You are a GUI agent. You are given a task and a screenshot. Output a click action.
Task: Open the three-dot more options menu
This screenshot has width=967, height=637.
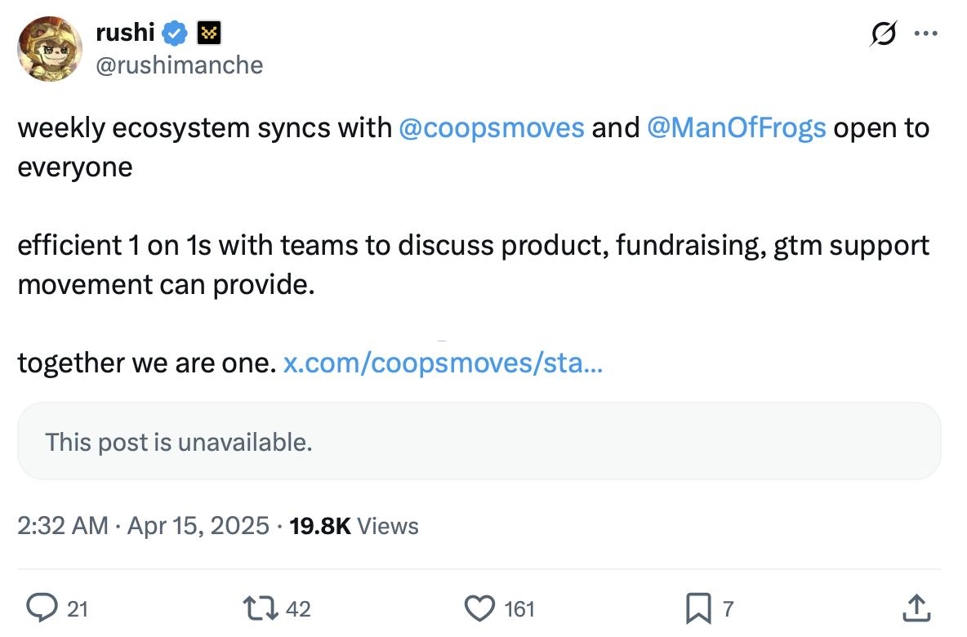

───

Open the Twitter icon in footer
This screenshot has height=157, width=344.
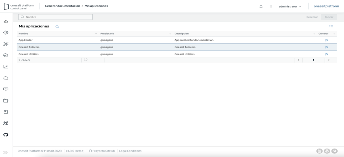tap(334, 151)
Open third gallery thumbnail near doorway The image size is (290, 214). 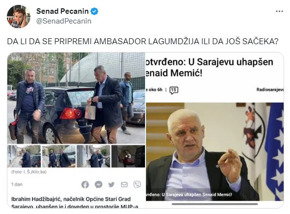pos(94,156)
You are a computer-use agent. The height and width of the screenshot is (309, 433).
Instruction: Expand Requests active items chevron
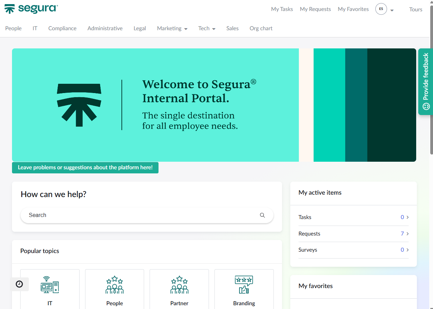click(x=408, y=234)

───

◆ EXERCISE DIRECTIONS: Rewrite everything from the line containing "You are a computer-use" down to the line containing "click(x=408, y=234)", switching "chevron" to "arrow" and leaving all else unchanged, with the pictures left out of your answer.

◆ SOLUTION FOR THIS EXERCISE:
You are a computer-use agent. The height and width of the screenshot is (309, 433).
Instruction: Expand Requests active items arrow
click(x=408, y=234)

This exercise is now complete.